### Problems
a: In the voice gender-change notebook, which formant shift ratio approximates female formant characteristics?
b: Proceed with the voice gender-change notebook, continuing it from the point where it stops.
___ Page extract
## Reference
https://www.fon.hum.uva.nl/praat/manual/Sound__Change_gender___.html

In [1]:
from IPython.display import Audio
import tempfile

import numpy as np
import parselmouth
import soundfile as sf
from parselmouth.praat import call


In [2]:
# Load the male voice recording
sound = parselmouth.Sound("male_voice.mp3")

In [3]:
Audio(data=sound.values, rate=sound.sampling_frequency)

In [4]:
def change_gender(
    input: np.ndarray,
    sampling_rate: int,
    pitch_min: float,
    pitch_max: float,
    formant_shift_ratio: float,
    new_pitch_median: float,
    pitch_range_factor: float,
    duration_factor: float,
) -> np.ndarray:
    """
    Changes the gender of the input audio using Praat's 'Change gender' algorithm.

    Args:
        input (np.ndarray): The input audio data as a NumPy array.
        sampling_rate (int): The sampling rate of the input audio.
        pitch_min (float): Minimum pitch (Hz) below which pitch candidates will not be considered.
        pitch_max (float): Maximum pitch (Hz) above which pitch candidates will be ignored.
        formant_shift_ratio (float): Ratio determining the frequencies of formants in the newly created audio.
            A ratio of 1.0 indicates no frequency shift, while 1.1 approximates female formant characteristics.
            A ratio of 1/1.1 approximates male formant characteristics.
        new_pitch_median (float): Median pitch (Hz) of the new audio. The pitch values in the new audio
            are calculated by multiplying them by new_pitch_median / old_pitch_median.
            Default: 0.0 (same as original).
        pitch_range_factor (float): Scaling factor for the new pitch values around the new pitch median.
            A factor of 1.0 implies no additional pitch modification (except for the median adjustment).
            A factor of 0.0 monotonizes the new sound to the new pitch median.
            Default: 1.0.
        duration_factor (float): Factor by which the sound will be lengthened.
______
___ Record list
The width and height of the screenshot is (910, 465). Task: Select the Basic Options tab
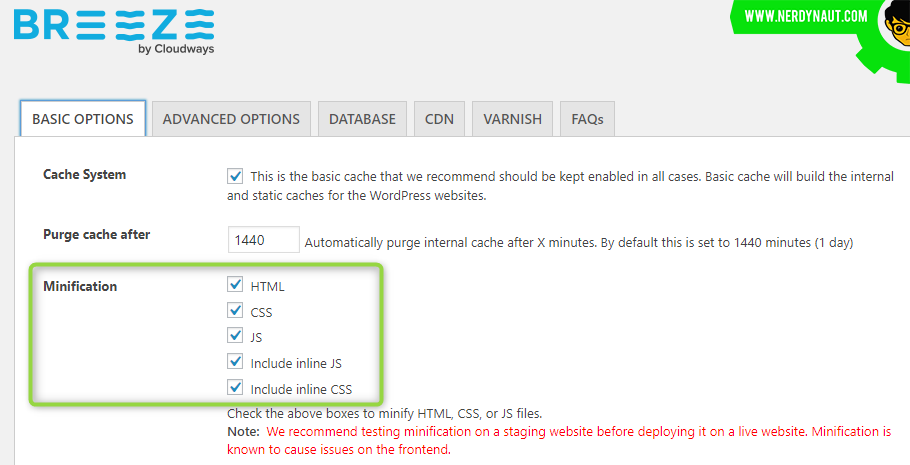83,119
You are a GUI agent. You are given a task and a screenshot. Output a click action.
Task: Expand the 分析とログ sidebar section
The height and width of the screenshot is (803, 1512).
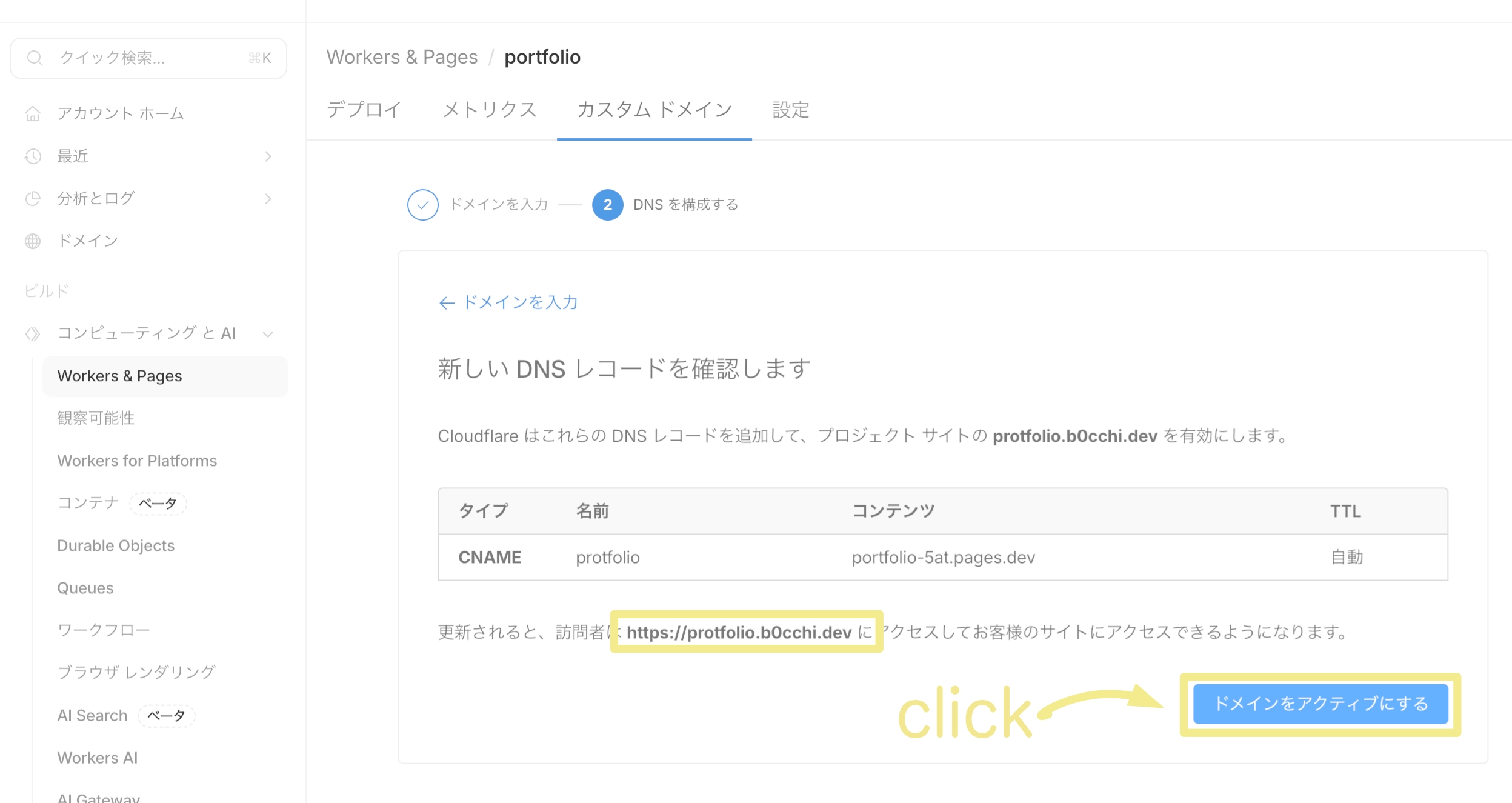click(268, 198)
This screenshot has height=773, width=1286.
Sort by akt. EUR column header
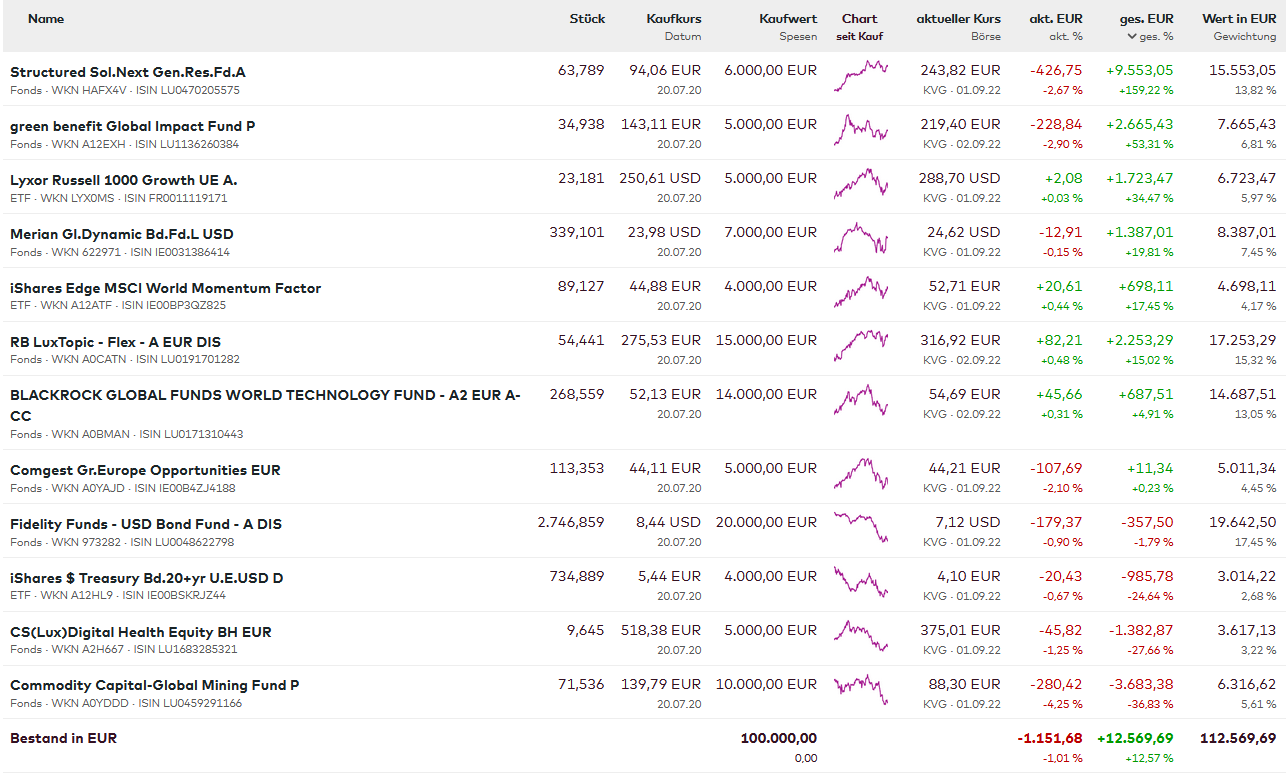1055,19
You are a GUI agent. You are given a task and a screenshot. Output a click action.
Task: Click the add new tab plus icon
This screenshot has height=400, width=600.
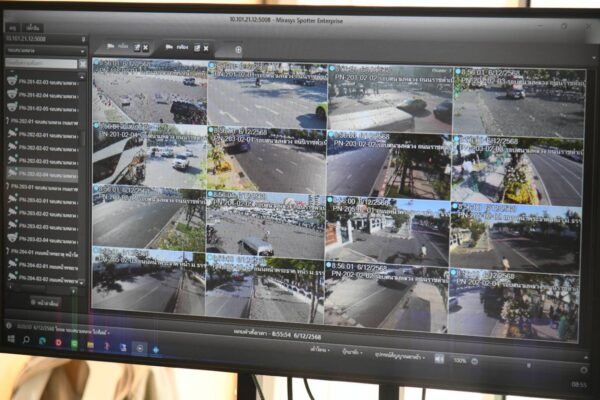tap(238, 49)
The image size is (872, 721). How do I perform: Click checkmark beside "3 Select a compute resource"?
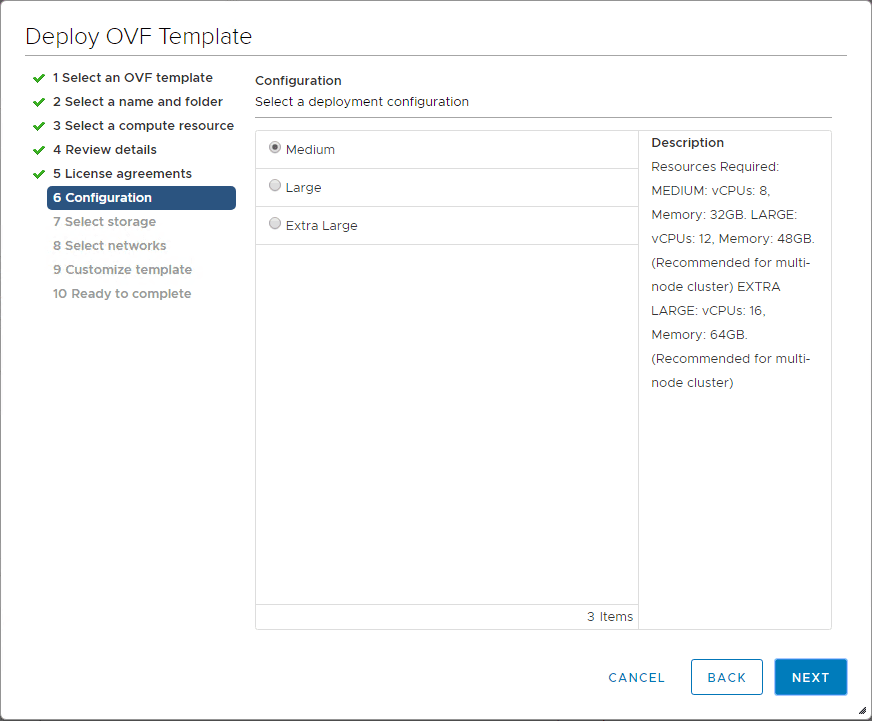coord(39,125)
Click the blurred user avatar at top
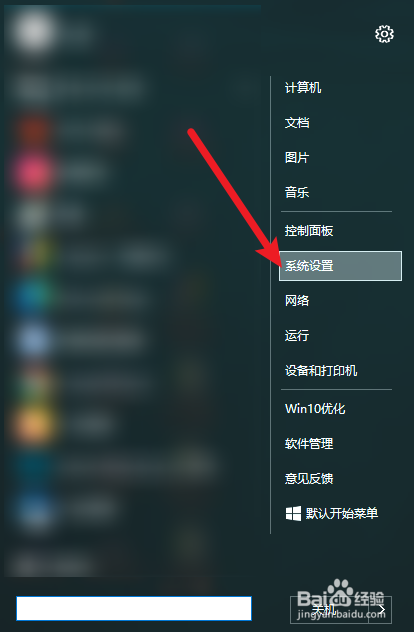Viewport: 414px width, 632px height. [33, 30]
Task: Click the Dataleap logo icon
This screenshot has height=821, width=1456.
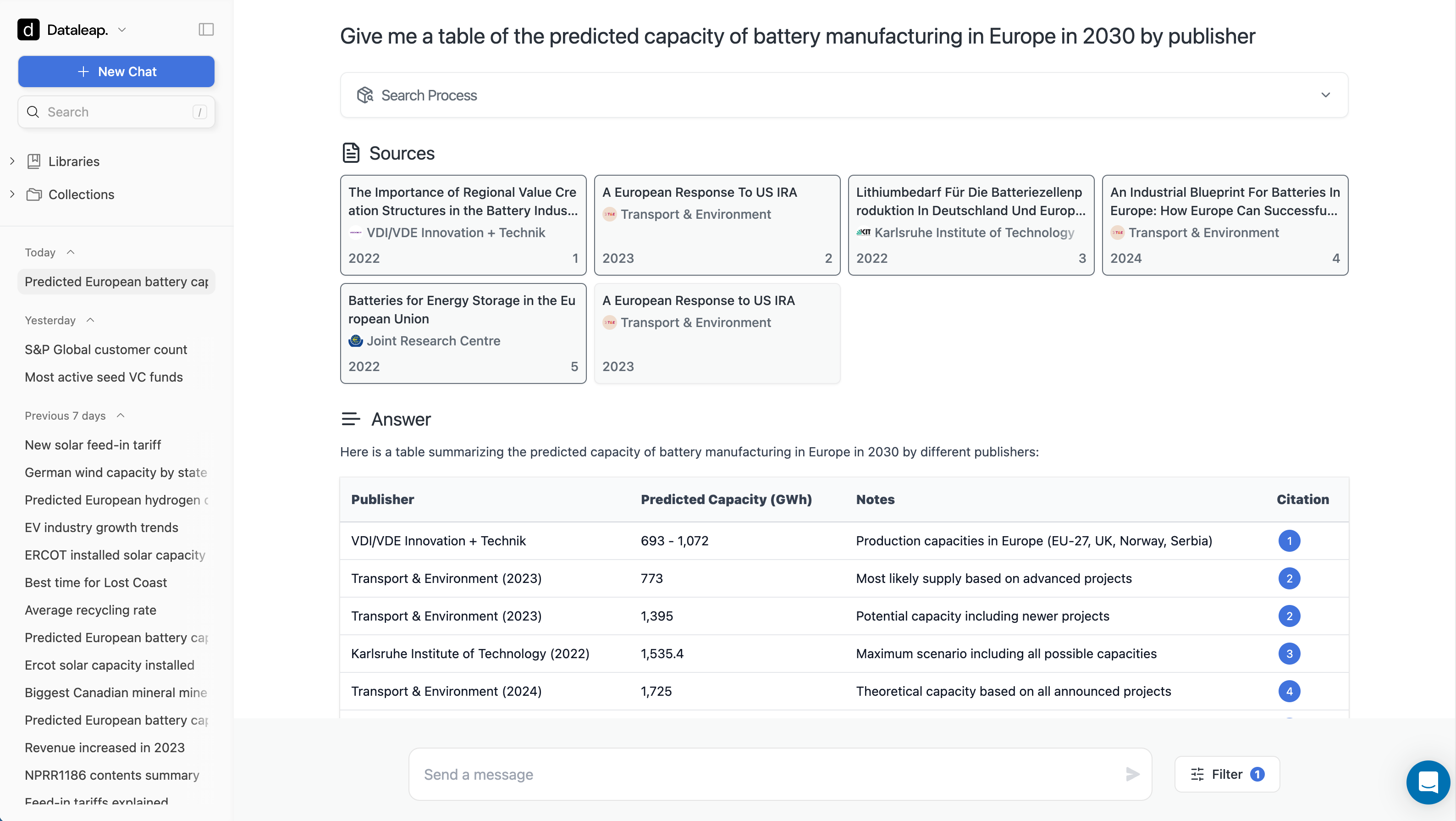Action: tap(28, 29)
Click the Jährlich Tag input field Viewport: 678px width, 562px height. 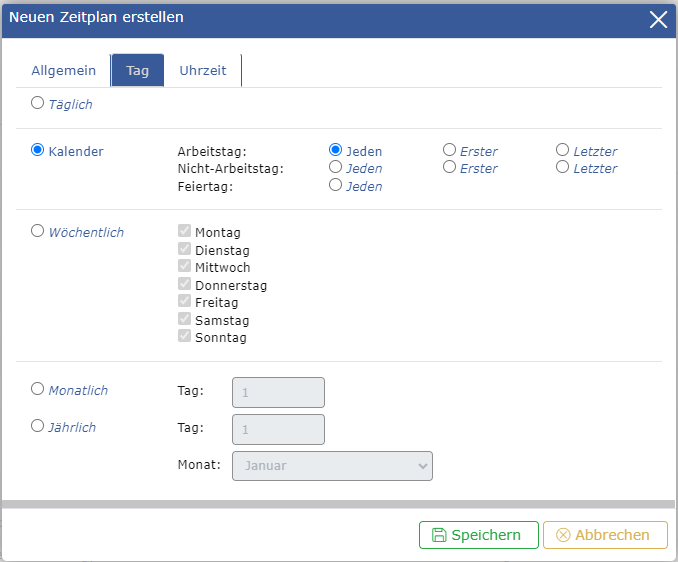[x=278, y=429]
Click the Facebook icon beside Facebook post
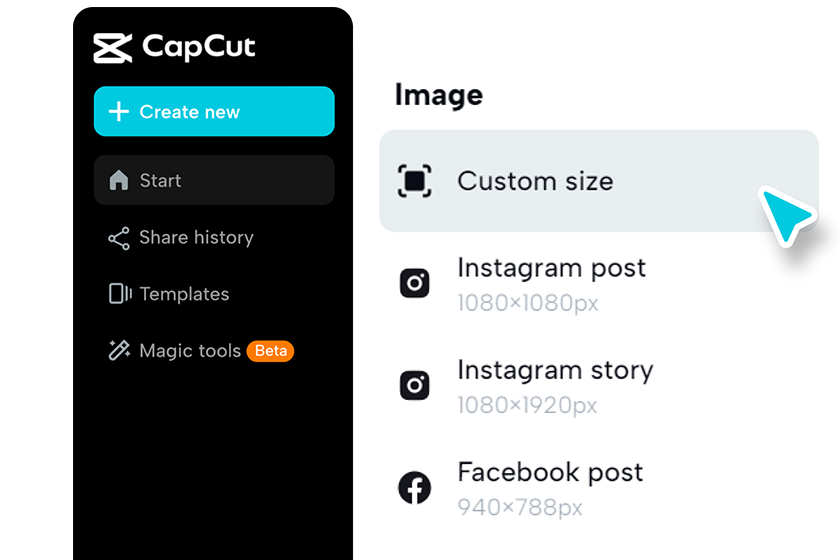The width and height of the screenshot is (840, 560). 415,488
______
### Responses to the exercise
a: A ratio of 1.1.

b:
            Values less than 1.0 result in a shorter sound, while values larger than 3.0 are not supported.
            Default: 1.0.

    Returns:
        np.ndarray: The processed audio data as a NumPy array with the gender changed.

    Raises:
        AssertionError: If pitch_min is greater than pitch_max or if duration_factor is larger than 3.0.
    """
    assert pitch_min <= pitch_max, "pitch_min should be less than or equal to pitch_max"
    assert duration_factor <= 3.0, "duration_factor cannot be larger than 3.0"

    # Save the input audio to a temporary file
    tmp_file = tempfile.NamedTemporaryFile(suffix=".wav", delete=False)
    sf.write(tmp_file, input, sampling_rate)

    # Load the source audio
    sound = parselmouth.Sound(tmp_file.name)

    # Tune the audio
    tuned_sound = call(
        sound,
        "Change gender",
        pitch_min,
        pitch_max,
        formant_shift_ratio,
        new_pitch_median,
        pitch_range_factor,
        duration_factor,
    )

    # Remove the temporary file
    tmp_file.close()

    return np.array(tuned_sound.values.T)

In [5]:
tuned_audio = change_gender(np.array(sound.values.T), int(sound.sampling_frequency), 75, 600, 1.1, 0.0, 1.0, 1.0)

In [6]:
sf.write("tuned_voice.wav", tuned_audio, int(sound.sampling_frequency))